Under Rule 8(a) of the rules governing § 2255 proceedings, if the district court "upon a review of those proceedings and of the expanded record" determines that "an evidentiary hearing is not required, the judge shall make such disposition of the motion as justice dictates." 28 U.S.C. foll. § 2255, Rule 8(a). Whether to order an evidentiary hearing in connection with the review of a § 2255 motion is committed to the sound discretion of the district court. United States v. Day, 969 F.2d 39, 41 (3d Cir. 1992) (citing Government of the Virgin Islands v. Forte, 865 F.2d 59, 62 (3d Cir. 1989)). In exercising such discretion, the court must accept the truth of the factual allegations, unless they are clearly frivolous on the face of the existing record.Forte, 865 F.2d at 62. If the prisoner's allegations raise an issue of material fact, the court must hold an evidentiary hearing in order to make findings of fact and conclusions of law, unless the motion and the files and records of the case conclusively show that the prisoner is entitled to no relief. See Walker v. Johnson, 312 U.S. 275, 285 (1941);United States v. Constanzo, 625 F.2d 465, 468 (3d Cir. 1980). Moreover, the "district court need not hold a hearing where the record as it stands decisively answers the Section 2255 motion." United States v. Leiby, 820 F.2d 70, 73 (3d Cir. 1987).

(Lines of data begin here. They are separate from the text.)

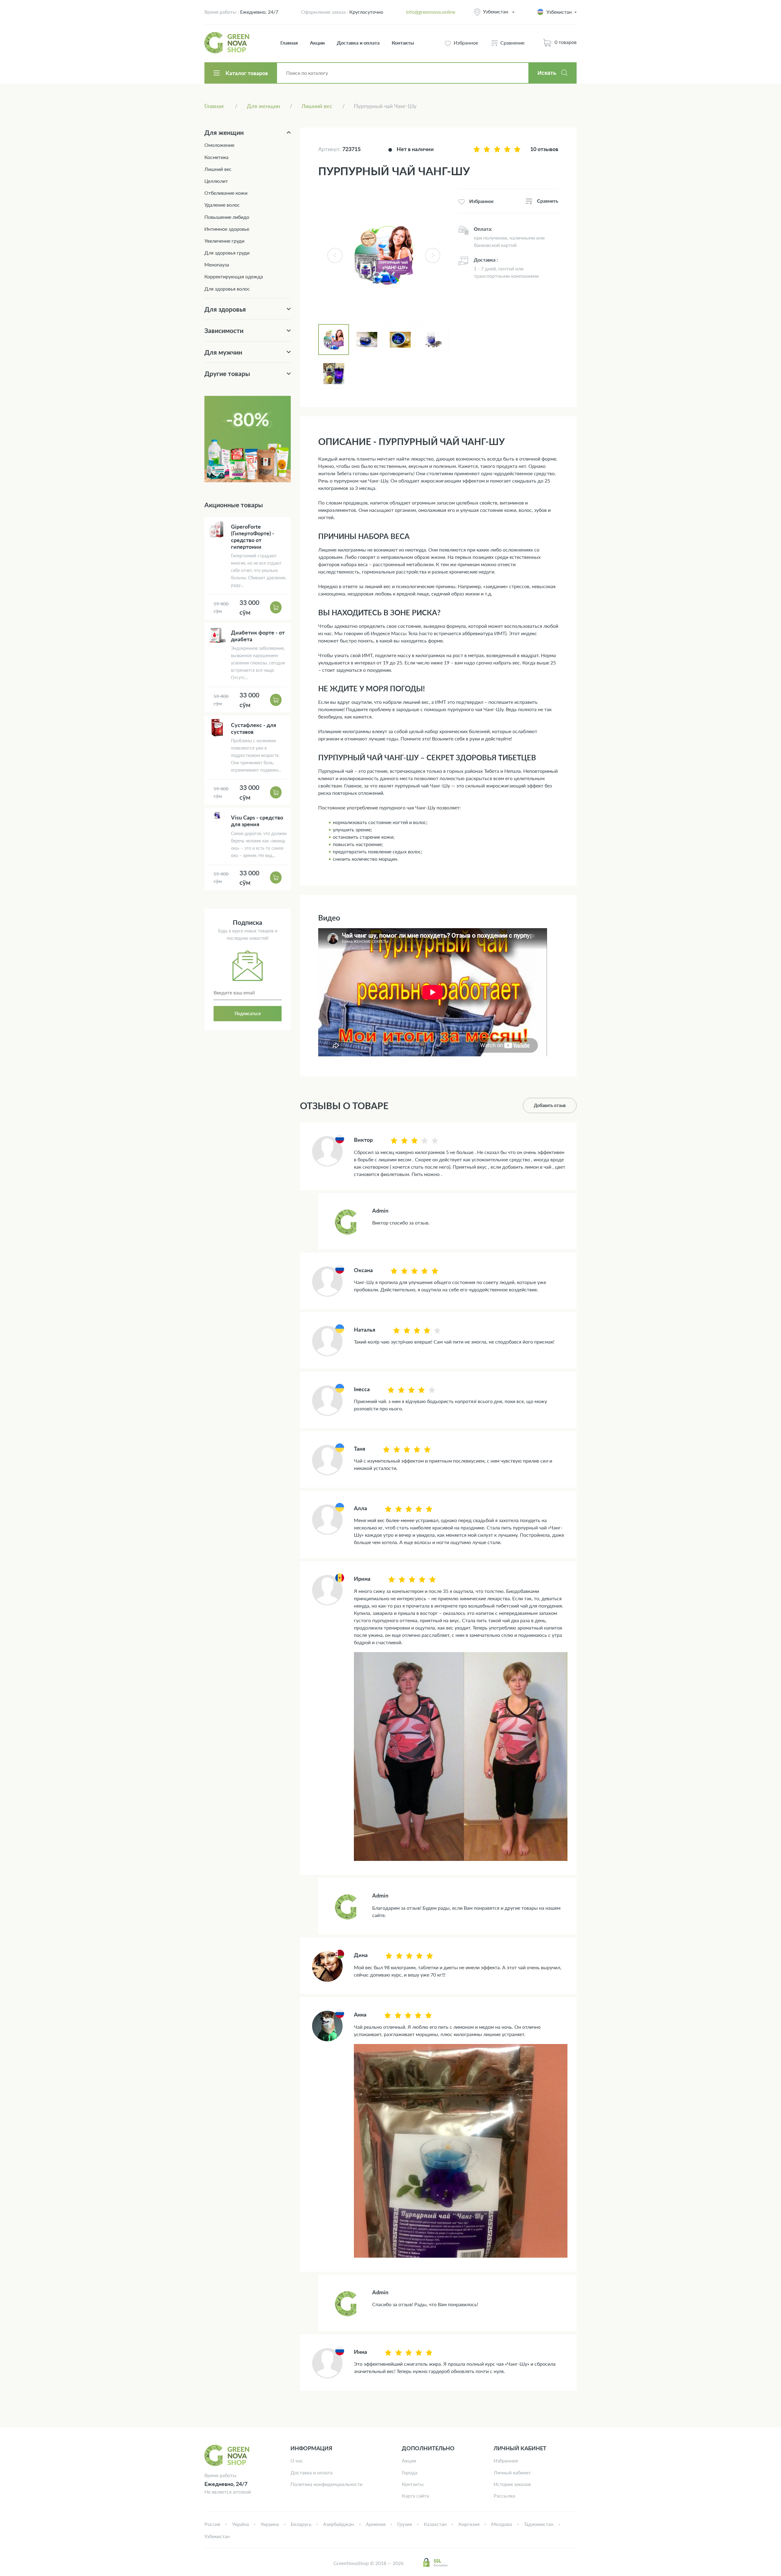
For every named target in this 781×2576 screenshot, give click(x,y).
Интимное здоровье (226, 229)
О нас (296, 2460)
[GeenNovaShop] (227, 42)
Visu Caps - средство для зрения (257, 820)
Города (409, 2472)
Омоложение (219, 145)
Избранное (506, 2460)
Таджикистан (538, 2524)
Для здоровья (225, 309)
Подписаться (248, 1013)
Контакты (403, 42)
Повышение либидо (226, 217)
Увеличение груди (224, 241)
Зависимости (223, 330)
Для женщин (224, 132)
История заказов (512, 2484)
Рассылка (504, 2495)
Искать (547, 73)
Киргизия (469, 2524)
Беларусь (301, 2524)
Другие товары (227, 373)
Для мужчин (223, 352)
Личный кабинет (512, 2472)
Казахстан (435, 2524)
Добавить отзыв (550, 1105)
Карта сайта (415, 2495)
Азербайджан (338, 2524)
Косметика (216, 157)
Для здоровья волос (227, 288)
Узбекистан (495, 11)
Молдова (501, 2524)
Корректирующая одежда (233, 276)
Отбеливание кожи (225, 193)
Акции (317, 42)
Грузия (404, 2524)
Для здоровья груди (227, 252)
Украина (270, 2524)
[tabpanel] (384, 255)
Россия (212, 2524)
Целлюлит (216, 181)
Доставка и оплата (358, 42)
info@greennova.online (430, 12)
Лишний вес (218, 169)
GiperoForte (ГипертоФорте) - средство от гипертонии (252, 536)
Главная (289, 42)
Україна (240, 2524)
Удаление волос (222, 205)
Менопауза (216, 264)
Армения (376, 2524)
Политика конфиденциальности (326, 2484)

Here, the record before the Court is complete and detailed, making further discovery unnecessary. As detailed below, the file and record in this case provide all the information necessary to decide whether petitioner's claims for ineffective assistance of counsel, denial of due process, insufficient evidence, and double jeopardy warrant § 2255 relief.

1. Ineffective assistance of counsel claims

Petitioner argues that he received ineffective assistance of counsel in violation of the Sixth Amendment because his counsel did not move the court to suppress illegally obtained testimony, did not object to erroneous jury instructions, did not properly inform petitioner of his maximum sentence exposure, and did not impeach the government's witness based on prior perjured testimony.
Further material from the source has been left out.